Now, my intake seems – ridiculously – higher than then. There have certainly been no ‘big nights’ – I have a feeling a hangover with a baby would be a new sort of hell. But my regular, run-of-the-mill weeknight booze intake is definitely on the up.
You see, I’m not working (yet). So, what used to be my AFD’s (Sun – Wed) now just sorta blur into the rest of the week. I don’t have a boring Monday, or a celebratory Friday, or a partytime Saturday. I just have nights, after days, of looking after a baby.

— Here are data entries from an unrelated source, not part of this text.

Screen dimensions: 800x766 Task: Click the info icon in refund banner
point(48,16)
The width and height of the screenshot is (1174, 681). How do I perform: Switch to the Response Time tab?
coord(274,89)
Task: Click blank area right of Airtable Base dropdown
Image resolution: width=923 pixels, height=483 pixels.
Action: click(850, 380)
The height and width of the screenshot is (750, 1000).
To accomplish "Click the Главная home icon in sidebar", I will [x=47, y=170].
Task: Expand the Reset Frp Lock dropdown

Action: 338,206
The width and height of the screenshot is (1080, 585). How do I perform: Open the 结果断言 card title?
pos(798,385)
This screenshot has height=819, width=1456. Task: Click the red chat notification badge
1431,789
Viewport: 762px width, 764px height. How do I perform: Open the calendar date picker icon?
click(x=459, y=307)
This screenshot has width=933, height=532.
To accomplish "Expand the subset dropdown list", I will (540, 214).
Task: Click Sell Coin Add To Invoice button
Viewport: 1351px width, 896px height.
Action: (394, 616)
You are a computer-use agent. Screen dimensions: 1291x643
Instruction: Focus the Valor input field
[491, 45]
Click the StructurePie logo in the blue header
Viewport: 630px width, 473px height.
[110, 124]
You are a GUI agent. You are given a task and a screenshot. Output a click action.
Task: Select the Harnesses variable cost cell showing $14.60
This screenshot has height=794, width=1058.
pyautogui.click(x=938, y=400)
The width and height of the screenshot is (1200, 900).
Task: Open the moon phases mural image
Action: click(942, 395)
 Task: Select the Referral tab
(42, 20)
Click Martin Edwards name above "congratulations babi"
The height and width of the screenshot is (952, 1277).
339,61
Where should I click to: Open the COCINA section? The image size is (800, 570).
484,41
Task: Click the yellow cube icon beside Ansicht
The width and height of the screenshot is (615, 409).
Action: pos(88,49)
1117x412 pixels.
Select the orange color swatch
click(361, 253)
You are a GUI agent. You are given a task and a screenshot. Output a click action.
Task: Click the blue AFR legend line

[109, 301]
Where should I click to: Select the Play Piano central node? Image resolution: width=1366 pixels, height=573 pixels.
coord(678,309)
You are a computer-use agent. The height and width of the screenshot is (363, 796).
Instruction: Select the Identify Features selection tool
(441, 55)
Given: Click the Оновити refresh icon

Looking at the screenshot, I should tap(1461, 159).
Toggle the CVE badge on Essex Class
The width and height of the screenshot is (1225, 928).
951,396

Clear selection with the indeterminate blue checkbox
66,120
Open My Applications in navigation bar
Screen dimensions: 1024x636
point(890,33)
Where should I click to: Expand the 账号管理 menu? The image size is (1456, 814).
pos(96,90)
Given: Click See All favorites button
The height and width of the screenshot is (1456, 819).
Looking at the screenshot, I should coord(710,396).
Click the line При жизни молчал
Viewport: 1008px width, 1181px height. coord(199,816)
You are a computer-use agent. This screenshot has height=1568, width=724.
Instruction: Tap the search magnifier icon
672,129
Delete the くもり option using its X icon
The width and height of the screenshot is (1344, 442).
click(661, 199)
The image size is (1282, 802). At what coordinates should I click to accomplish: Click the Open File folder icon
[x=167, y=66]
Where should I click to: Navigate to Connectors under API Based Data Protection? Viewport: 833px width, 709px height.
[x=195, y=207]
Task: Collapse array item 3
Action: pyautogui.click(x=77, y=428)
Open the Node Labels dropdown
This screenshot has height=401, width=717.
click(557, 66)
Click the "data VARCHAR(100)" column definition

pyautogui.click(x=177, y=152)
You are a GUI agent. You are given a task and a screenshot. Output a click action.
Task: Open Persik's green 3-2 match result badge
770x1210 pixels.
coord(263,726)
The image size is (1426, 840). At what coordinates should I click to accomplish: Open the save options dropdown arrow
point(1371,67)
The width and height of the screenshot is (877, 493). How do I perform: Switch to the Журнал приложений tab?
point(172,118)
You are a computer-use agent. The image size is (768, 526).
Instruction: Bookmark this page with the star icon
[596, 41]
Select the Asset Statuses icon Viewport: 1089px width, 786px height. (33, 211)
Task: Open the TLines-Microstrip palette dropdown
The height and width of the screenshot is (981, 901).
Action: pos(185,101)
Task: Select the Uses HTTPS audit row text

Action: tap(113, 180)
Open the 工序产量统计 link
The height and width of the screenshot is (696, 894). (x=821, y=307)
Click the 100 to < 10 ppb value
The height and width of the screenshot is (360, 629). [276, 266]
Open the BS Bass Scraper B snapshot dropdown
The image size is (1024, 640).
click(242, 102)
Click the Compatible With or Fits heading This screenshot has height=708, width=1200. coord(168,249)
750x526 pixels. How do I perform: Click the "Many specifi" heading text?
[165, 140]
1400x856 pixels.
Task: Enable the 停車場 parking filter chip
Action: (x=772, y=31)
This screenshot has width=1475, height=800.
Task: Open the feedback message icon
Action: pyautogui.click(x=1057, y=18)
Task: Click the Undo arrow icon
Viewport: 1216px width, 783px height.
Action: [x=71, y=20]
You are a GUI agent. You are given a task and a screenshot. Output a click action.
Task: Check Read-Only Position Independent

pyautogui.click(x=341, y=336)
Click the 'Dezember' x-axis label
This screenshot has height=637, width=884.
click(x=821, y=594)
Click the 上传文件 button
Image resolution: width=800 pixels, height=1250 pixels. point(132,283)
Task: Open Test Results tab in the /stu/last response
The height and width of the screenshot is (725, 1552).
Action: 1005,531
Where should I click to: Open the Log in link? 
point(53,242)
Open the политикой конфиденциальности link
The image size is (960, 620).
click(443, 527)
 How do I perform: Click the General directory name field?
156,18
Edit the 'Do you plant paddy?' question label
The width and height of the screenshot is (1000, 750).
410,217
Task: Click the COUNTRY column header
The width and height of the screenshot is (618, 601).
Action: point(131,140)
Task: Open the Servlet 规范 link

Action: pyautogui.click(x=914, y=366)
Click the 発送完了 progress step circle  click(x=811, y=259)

It also seems like Mr Bun and I are celebrating, quietly, every night. After nine months of hard slog (plus another nine of my pregnancy), things are starting to return to normal again. We have our evenings back, and we’re enjoying getting to know each other again. Hanging out over a meal, enjoying an amazing drop has become part of that.
Am I making excuses?
Mr Bun and I are both aware that we need to get back on the AFD train, and stat. Beyond anything else, I can’t handle the extra calorie intake now I’ve stopped breastfeeding and started eating a normal diet again.
I have a feeling that once this long, hot Summer finally turns into Autumn; and I begin work again, that normal operating procedure will start up. In the meantime, I’ll continue enjoying my glass of vino with a sprinkle of guilt on the side.